Hard drive failing with Btrfs error correction running. How to minimise damage?

My desktop machine crashed last night. I left it doing an update and the next day I had an amber warning light on the panel and my network was down. Looked at the network with another machine on the lan and was told there was an address conflict.
Decided to reboot and the boot stalled waiting for what from the booting screen is stated as rebuilding Btrfs file or similar words but it had not corrected errors after 9 minutes so I chickened out and turned the machine off while I had a think. It appears the network problem was a red herring due to DHCP being messed up during boot as all the network was OK once the failing machine was turned off.

It is clear that a hard drive is in trouble but my problem is my notes from installation have been lost in a house move. I believe there are possibly two raids setup but in hardware so difficult to find out. As I recall first drives were set up with root partition on Btrfs and the home partition on xfs. There was also a very large raid drive just for data. I am sure the data partition is OK and is fully backed up.

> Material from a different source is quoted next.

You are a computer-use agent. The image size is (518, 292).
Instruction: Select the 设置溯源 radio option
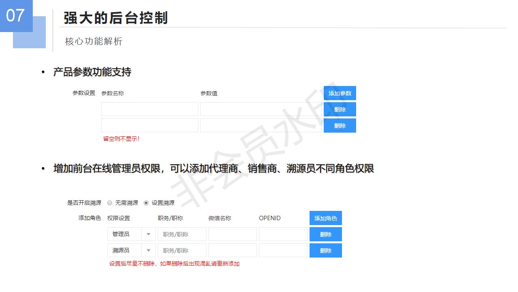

What I am not so confident of is the home partition and the backups I have on my NAS seem too old so I would like to try and recover if possible.

My options appear to be:-
Use gparted to interrogate the partitions to the extent possible, possibly with help here to see what we have in the box.
Look for warning lights on the drives themselves and if only one is winking, clone it and see if it can be fixed on boot. (I have not seen a raid warnings anywhere!)
Reboot the machine, wait and pray.

Grateful for some guidance please as I am sure every time I try and boot, more damage will be done.

Get a live or rescue system and follow SDB:BTRFS - openSUSE Wiki

Hi and very many thanks for the link. Before I received your help I spent some time trying to research what I had done and although my ms notes are lost I have some history on websites and was able to call up the raid configuration gui. Quite difficult to follow but it appears I have all 8 1Tb drives set up as a raid 5 array and one has failed.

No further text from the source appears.